◆ What to work on
One part of the entries below is wanted: the lines from the one containing "You are a computer-use agent. The image" through the one containing "1299x924 pixels.". Write those out exactly and nothing else.

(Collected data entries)
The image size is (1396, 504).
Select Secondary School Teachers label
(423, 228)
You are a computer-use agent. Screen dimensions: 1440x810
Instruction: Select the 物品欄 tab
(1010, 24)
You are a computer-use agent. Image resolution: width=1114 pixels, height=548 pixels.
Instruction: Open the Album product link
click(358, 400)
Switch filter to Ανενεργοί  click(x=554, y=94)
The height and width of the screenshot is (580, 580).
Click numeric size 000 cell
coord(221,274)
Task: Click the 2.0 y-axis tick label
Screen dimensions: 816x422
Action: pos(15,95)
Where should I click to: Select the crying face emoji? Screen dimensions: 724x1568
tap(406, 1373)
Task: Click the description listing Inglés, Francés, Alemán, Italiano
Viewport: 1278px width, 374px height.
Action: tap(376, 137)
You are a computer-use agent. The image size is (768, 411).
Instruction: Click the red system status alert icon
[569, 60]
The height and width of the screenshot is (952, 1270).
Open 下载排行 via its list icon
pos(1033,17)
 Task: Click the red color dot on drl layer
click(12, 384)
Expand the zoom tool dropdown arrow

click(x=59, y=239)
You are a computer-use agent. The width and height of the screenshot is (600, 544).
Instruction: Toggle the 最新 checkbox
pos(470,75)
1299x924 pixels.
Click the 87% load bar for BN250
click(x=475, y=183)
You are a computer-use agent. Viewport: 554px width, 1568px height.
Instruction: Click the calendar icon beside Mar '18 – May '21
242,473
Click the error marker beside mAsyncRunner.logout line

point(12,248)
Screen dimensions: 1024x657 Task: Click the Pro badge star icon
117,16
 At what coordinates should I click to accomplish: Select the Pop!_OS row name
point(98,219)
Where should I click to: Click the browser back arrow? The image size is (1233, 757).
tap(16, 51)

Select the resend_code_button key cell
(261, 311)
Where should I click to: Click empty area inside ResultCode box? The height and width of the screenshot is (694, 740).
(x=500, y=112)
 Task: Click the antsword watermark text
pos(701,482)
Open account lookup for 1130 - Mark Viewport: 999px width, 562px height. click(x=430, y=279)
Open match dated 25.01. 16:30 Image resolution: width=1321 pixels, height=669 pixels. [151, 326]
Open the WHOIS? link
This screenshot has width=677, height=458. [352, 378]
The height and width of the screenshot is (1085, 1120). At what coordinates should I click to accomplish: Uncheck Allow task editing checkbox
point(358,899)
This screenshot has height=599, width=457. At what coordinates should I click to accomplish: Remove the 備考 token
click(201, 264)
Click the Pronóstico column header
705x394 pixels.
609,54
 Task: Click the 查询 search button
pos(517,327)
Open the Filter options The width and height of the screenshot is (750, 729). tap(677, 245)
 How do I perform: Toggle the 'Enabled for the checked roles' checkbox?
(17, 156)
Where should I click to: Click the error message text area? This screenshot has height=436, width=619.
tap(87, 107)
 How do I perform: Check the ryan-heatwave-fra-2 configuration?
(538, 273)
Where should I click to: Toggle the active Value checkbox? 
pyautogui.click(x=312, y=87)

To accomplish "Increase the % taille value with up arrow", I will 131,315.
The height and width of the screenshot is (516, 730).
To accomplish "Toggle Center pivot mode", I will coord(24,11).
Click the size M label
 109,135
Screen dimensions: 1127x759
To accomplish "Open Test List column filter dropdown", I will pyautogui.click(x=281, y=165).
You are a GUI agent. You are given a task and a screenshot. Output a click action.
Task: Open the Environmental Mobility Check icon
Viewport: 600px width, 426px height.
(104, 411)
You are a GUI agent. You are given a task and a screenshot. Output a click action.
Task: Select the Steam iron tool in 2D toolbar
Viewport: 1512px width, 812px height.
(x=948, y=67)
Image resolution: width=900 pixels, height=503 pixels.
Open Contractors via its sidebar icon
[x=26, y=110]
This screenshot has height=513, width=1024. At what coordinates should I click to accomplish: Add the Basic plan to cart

◆ Exercise response
You are a computer-use agent. The image size is (768, 411).
Instruction: Click the red system status alert icon
[569, 60]
The height and width of the screenshot is (952, 1270).
Open 下载排行 via its list icon
pos(1033,17)
 Task: Click the red color dot on drl layer
click(12, 384)
Expand the zoom tool dropdown arrow

click(x=59, y=239)
You are a computer-use agent. The width and height of the screenshot is (600, 544).
Instruction: Toggle the 最新 checkbox
pos(470,75)
1299x924 pixels.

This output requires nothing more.